[Directions for this task]
Beginning with the opening line, set down each line of the material below exactly, stopping once the line with "You are a computer-use agent. Image" is done.

----------------------------------------

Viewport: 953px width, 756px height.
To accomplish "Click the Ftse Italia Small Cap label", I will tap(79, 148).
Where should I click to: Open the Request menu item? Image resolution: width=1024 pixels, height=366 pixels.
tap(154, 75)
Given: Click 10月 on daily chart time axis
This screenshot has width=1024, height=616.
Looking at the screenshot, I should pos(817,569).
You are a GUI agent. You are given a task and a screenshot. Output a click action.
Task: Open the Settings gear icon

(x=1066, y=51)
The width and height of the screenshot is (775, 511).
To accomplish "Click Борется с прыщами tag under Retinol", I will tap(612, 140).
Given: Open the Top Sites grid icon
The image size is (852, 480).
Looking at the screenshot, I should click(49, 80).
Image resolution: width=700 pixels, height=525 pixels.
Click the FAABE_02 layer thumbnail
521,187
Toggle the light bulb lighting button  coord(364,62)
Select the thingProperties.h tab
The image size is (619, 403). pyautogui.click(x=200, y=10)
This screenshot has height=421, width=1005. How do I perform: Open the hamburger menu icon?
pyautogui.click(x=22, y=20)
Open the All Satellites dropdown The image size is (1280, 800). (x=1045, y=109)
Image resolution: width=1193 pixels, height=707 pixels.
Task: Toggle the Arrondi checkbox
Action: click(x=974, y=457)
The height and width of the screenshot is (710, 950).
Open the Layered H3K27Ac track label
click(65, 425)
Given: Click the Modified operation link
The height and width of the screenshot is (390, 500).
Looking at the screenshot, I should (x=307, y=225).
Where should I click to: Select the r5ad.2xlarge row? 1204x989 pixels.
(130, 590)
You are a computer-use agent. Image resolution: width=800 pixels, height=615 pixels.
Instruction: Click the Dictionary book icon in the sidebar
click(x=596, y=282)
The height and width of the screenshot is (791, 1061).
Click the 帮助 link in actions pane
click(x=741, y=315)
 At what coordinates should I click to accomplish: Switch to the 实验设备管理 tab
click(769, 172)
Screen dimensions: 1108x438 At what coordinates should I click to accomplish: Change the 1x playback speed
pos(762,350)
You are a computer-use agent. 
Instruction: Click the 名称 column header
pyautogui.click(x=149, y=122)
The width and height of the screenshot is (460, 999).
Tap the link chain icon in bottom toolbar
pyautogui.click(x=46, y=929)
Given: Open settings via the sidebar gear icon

----------------------------------------

[Answer to this exercise]
Viewport: 953px width, 756px height.
To accomplish "Click the Ftse Italia Small Cap label", I will tap(79, 148).
Where should I click to: Open the Request menu item? Image resolution: width=1024 pixels, height=366 pixels.
tap(154, 75)
Given: Click 10月 on daily chart time axis
This screenshot has width=1024, height=616.
Looking at the screenshot, I should pos(817,569).
You are a GUI agent. You are given a task and a screenshot. Output a click action.
Task: Open the Settings gear icon

(x=1066, y=51)
The width and height of the screenshot is (775, 511).
To accomplish "Click Борется с прыщами tag under Retinol", I will tap(612, 140).
Given: Open the Top Sites grid icon
The image size is (852, 480).
Looking at the screenshot, I should click(49, 80).
Image resolution: width=700 pixels, height=525 pixels.
Click the FAABE_02 layer thumbnail
521,187
Toggle the light bulb lighting button  coord(364,62)
Select the thingProperties.h tab
The image size is (619, 403). pyautogui.click(x=200, y=10)
This screenshot has height=421, width=1005. How do I perform: Open the hamburger menu icon?
pyautogui.click(x=22, y=20)
Open the All Satellites dropdown The image size is (1280, 800). (x=1045, y=109)
Image resolution: width=1193 pixels, height=707 pixels.
Task: Toggle the Arrondi checkbox
Action: click(x=974, y=457)
The height and width of the screenshot is (710, 950).
Open the Layered H3K27Ac track label
click(65, 425)
Given: Click the Modified operation link
The height and width of the screenshot is (390, 500).
Looking at the screenshot, I should (x=307, y=225).
Where should I click to: Select the r5ad.2xlarge row? 1204x989 pixels.
(130, 590)
You are a computer-use agent. Image resolution: width=800 pixels, height=615 pixels.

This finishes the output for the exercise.